J’ai cru comprendre que bon nombre de mauriciens ne savent même pas nager alors que vous êtes entourés d’eau. Pour comprendre comment fonctionne l’océan, il faut prendre soin de lui, se soucier des vies qu’il protège et savoir ce qu’il peut nous donner dépend de sa viabilité. Ce n’est pas seulement une question d’extraire des minéraux ou de pêcher. Il faut protéger et prendre soin du système pour qu’il nous protège en retour. Il faut avoir une synergie entre l’être et l’océan, apprécier sa beauté pour pouvoir le protéger. C’est pourquoi je demande aux Mauriciens de mettre la tête sous l’eau et de profiter de ce que la nature leur offre.
Quel est l’impact du changement climatique sur la viabilité des océans ?
L’impact est immense. Tout est connecté. Le niveau de la mer monte à cause du changement climatique. Cela cause une acidification des océans – qui est la diminution progressive du pH (potentiel hydrogène) – qui a un impact sur la vie marine et cause des dégâts à l’habitat et à la nourriture des crustacés, entre autres. Ce phénomène affecte déjà plusieurs parties du monde.
Et Maurice ?
Il y a eu peu ou pas d’étude faite sur l’acidification des océans dans cette partie de l’océan Indien. On dispose de très peu d’informations à ce sujet. Ce qu’on sait, en revanche, c’est que l’acidification des océans a augmenté de plus de 30 % en 150 ans. J’ai participé à un atelier de travail, à Maurice, sur la question. Nous sommes unanimes à reconnaître qu’il faut plus d’informations à ce sujet.
Quid d’un engagement étatique pour sensibiliser davantage sur le sujet ?
Je ne peux pas me prononcer sur la situation locale. Mais déjà par rapport aux actions initiées, dont la mise sur pied du National Ocean Council, je pense que l’intérêt est là. C’est sûr que la volonté politique est importante pour avoir des smart moves. Il faut avoir le bon équilibre. Je souhaite, toutefois, que les stratégies soient dans le long terme pour qu’il y ait des résultats concrets, dont des avantages économiques non négligeables.

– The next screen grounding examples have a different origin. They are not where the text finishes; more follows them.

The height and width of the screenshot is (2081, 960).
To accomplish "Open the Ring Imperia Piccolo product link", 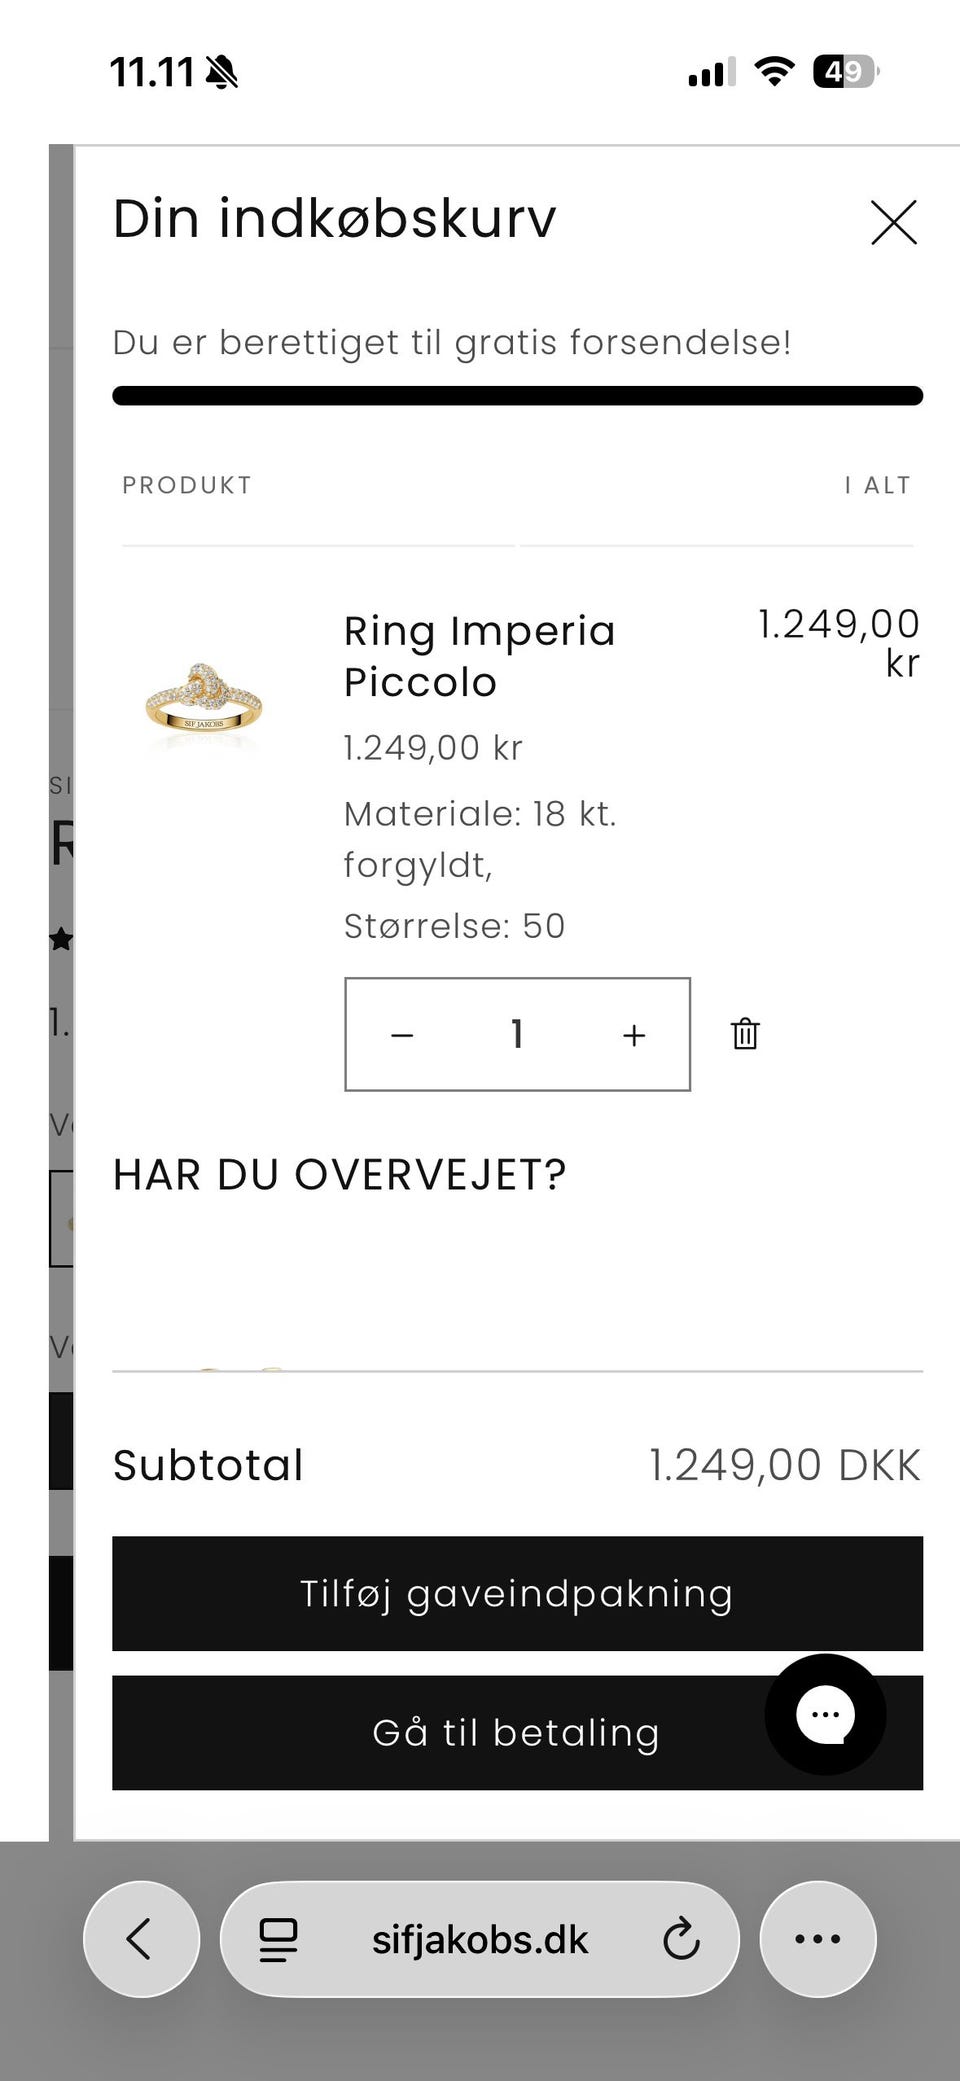I will pyautogui.click(x=479, y=656).
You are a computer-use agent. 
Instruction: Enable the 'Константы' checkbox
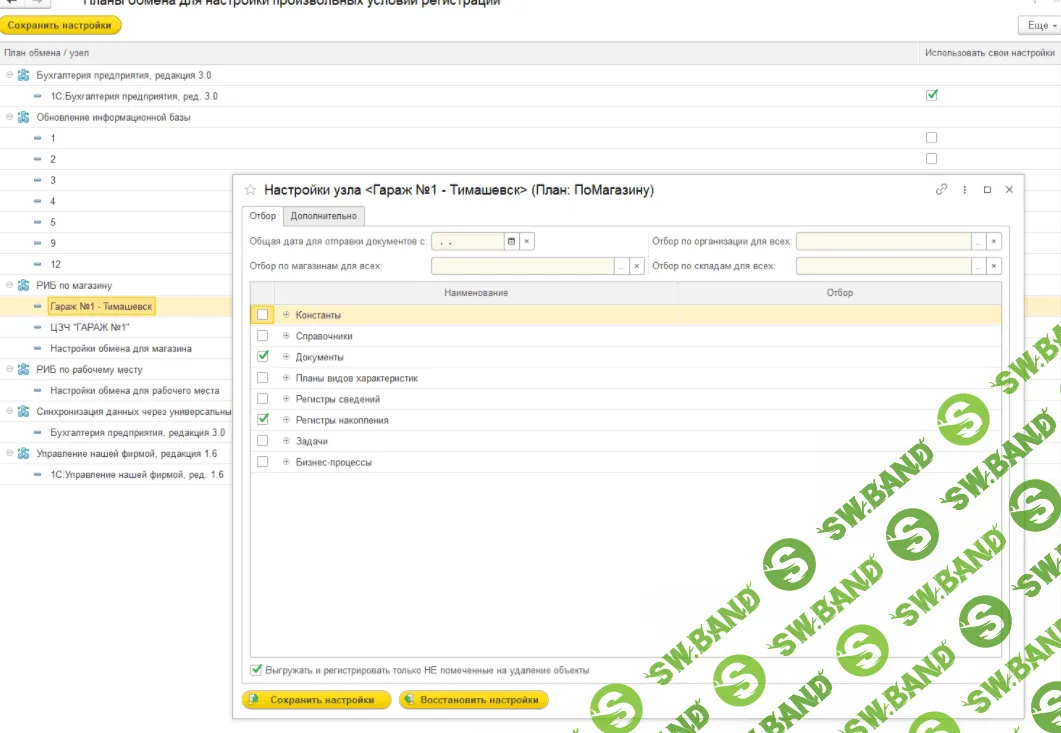[x=263, y=315]
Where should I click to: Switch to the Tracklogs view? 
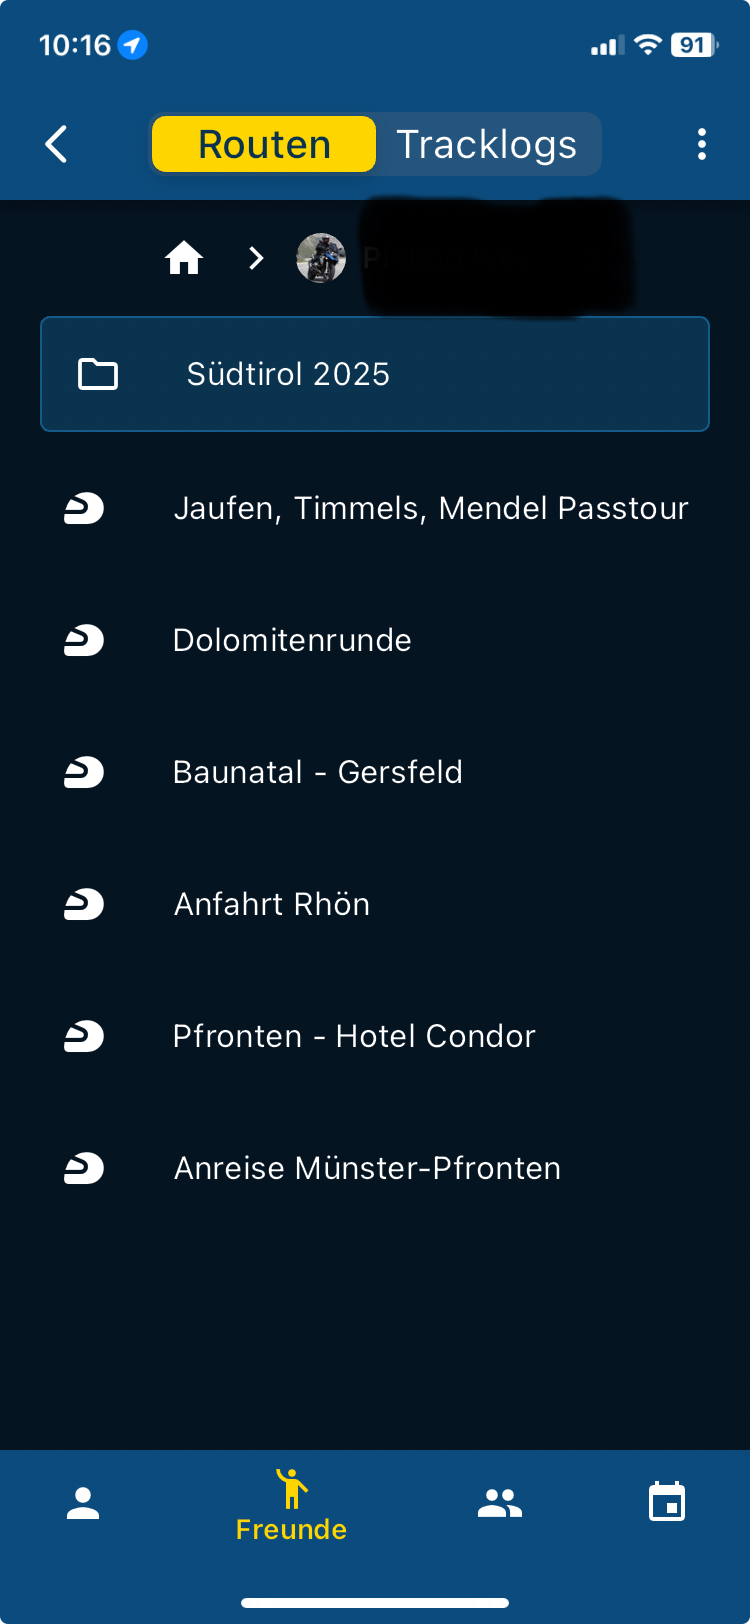point(487,144)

Il ne faut pas abuser des océans. C’est une erreur que beaucoup de pays ont fait et il ne faut pas se ruer vers des initiatives qui paraissent attrayantes au détriment des actions durables.
Un message pour Maurice et la région ?
Il faut favoriser une stratégie régionale et une action concertée pour pouvoir tacler ce défi. L’avenir du monde en dépend.